Aunque el Evangelio de hoy nos narre la
transfiguración de Jesús en el monte Tabor, me vais a permitir que me esbarre
un poco, y me fije en otros aspectos de las lecturas de hoy. Y es que la
primera lectura de este domingo nos narra una de las escenas más
desconcertantes de la Biblia. En ella leemos como Dios pide a Abrahán que
sacrifique a Isaac, su hijo. ¿Fuerte no? A menudo nos escandalizamos cuando
leemos esa narración, porque nos extraña que Dios pida algo así. Pero mirad, desde
el punto de vista histórico está documentado que era precisamente eso lo que el
resto de pueblos hacía: sacrificar su primer hijo para aplacar la ira de los
dioses. Sin embargo, la fe en el Dios de Israel introduce un cambio en esta
práctica; pues no debemos perder de vista que, al final, Isaac no es
sacrificado.
Pero no nos interesa tanto la justificación
histórica de la narración como la verdad teológica que nos quiere transmitir,
pues el relato del sacrificio de Isaac sólo se puede entender plenamente a la
luz de Jesucristo. Por eso, del mismo modo que Abrahán sube al monte de Moira
para sacrificar a su hijo; Jesús, que este domingo se nos muestra en el monte
del Tabor, subirá al monte del Calvario. Isaac lleva la leña para el
holocausto; Jesucristo también deberá cargar con la cruz donde será
crucificado. Si nos fijamos, vemos, pues, que hay una relación muy estrecha
entre Isaac y Jesucristo. Pero más allá de los parecidos, hay una diferencia
fundamental y es que Dios, como nos dice san Pablo en la segunda lectura, que
detuvo la mano de Abrahán para salvar a Isaac, no se reservó a su propio Hijo,
sino que lo entregó por todos nosotros; para que, a través de la muerte,
pudiéramos participar de su resurrección.

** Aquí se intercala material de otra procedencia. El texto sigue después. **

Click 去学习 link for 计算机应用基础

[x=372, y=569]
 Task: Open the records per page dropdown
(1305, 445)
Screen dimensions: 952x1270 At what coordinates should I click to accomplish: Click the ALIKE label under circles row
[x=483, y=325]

Hoy, pues, el Señor nos toma de la mano, nos invita
a escalar, a subir con Él a lo alto del monte, y nos lleva a un lugar tranquilo
para que vivamos una experiencia de fe y de contemplación que nos lleve a
admirarle y arrodillarnos ante su gloria y majestad. Y es que, reconozcámoslo,
en medio de tanta incertidumbre, de tanto dolor y de tanta muerte y miseria
como vemos en nuestro mundo de hoy, necesitamos experiencias de luz, de
divinidad, de descubrir la grandeza de Dios. Nos hace falta subir a lo alto, abandonar
el suelo al que tan apegados estamos y descubrir en Cristo el maravilloso
rostro de Dios. Necesitamos escuchar la Palabra de Dios en nuestra vida y
sentir su presencia que nos transforme, que nos entusiasme, que nos haga
sentirnos bien y como Pedro, queramos permanecer junto a Él. Pero también
necesitamos pisar con los pies en el suelo, y vivir la experiencia de estar con
Cristo en los momentos de dificultad, de cansancio, de desesperanza...

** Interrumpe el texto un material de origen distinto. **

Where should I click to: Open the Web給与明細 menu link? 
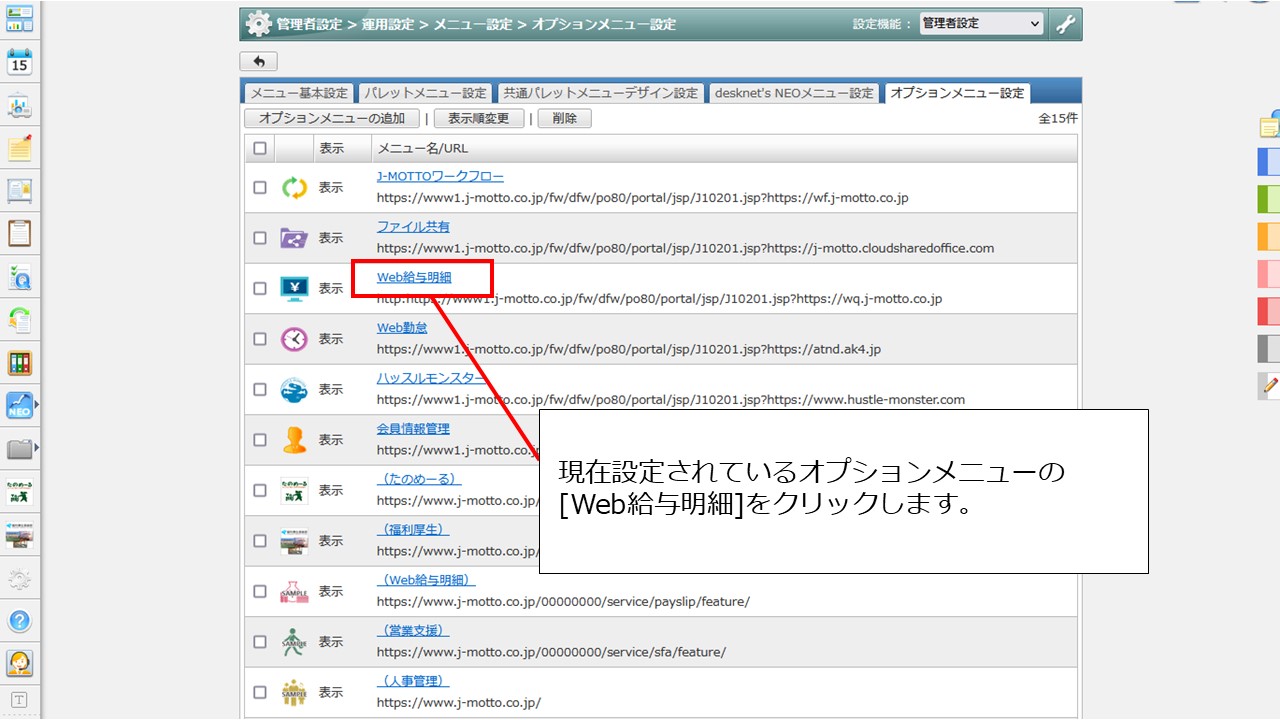(x=414, y=277)
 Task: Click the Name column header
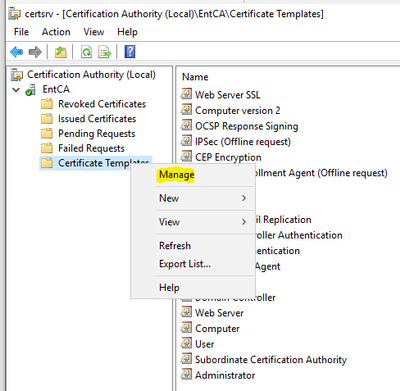pos(195,77)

Que María nos ayude, pues, a no perder en
ningún momento de nuestra vida la imagen de Cristo glorioso en plenitud, para
que así, sepamos afrontar de cara todas las dificultades que se nos vayan
presentando, sabiendo, de este modo, que la pasión es el camino de la
resurrección.
Mn. Ramón Clavería Adiego;
Director espiritual de Abril Romero.